__Exercise details__. From the data below, copy exactly the lines that lie between the one holding "Language (46, 2128)" and the one holding "Get Help (46, 2017)", including both, and nothing more.

__Input records__.
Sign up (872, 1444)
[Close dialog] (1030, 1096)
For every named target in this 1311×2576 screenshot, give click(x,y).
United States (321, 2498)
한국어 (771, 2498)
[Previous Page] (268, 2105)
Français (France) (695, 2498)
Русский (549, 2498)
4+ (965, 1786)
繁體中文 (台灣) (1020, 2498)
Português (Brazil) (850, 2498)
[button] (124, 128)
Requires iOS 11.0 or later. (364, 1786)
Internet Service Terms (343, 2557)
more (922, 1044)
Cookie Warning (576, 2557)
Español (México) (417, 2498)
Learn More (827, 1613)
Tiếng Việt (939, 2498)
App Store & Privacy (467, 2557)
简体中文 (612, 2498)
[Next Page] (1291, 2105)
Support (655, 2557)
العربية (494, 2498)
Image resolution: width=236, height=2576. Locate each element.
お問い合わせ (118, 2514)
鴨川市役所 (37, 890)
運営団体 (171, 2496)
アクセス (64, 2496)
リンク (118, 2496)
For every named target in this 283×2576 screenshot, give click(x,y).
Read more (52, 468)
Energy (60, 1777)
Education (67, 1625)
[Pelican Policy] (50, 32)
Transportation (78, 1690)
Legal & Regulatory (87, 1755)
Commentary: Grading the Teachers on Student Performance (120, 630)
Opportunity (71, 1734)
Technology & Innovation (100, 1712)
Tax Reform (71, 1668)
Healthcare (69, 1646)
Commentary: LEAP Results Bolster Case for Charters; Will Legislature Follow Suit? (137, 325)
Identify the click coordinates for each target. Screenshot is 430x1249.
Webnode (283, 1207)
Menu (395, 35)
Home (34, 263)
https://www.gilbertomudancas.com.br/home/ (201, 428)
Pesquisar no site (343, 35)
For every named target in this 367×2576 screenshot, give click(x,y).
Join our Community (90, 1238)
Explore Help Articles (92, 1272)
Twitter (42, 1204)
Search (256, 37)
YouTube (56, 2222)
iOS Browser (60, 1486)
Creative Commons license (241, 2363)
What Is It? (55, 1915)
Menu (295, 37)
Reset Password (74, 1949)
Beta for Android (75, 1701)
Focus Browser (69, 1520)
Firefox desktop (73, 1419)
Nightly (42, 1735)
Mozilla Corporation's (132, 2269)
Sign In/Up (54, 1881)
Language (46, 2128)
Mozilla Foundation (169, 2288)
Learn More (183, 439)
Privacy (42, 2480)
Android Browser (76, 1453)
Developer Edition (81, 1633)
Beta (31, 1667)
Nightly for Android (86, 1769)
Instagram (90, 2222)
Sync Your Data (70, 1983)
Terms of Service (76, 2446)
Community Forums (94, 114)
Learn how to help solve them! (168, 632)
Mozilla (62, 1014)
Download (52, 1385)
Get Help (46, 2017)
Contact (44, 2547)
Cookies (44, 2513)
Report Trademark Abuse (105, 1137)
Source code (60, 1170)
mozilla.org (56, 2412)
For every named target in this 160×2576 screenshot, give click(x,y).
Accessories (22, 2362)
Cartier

__Answer__.
Language (46, 2128)
Mozilla Foundation (169, 2288)
Learn More (183, 439)
Privacy (42, 2480)
Android Browser (76, 1453)
Developer Edition (81, 1633)
Beta (31, 1667)
Nightly for Android (86, 1769)
Instagram (90, 2222)
Sync Your Data (70, 1983)
Terms of Service (76, 2446)
Community Forums (94, 114)
Learn how to help solve them! (168, 632)
Mozilla (62, 1014)
Download (52, 1385)
Get Help (46, 2017)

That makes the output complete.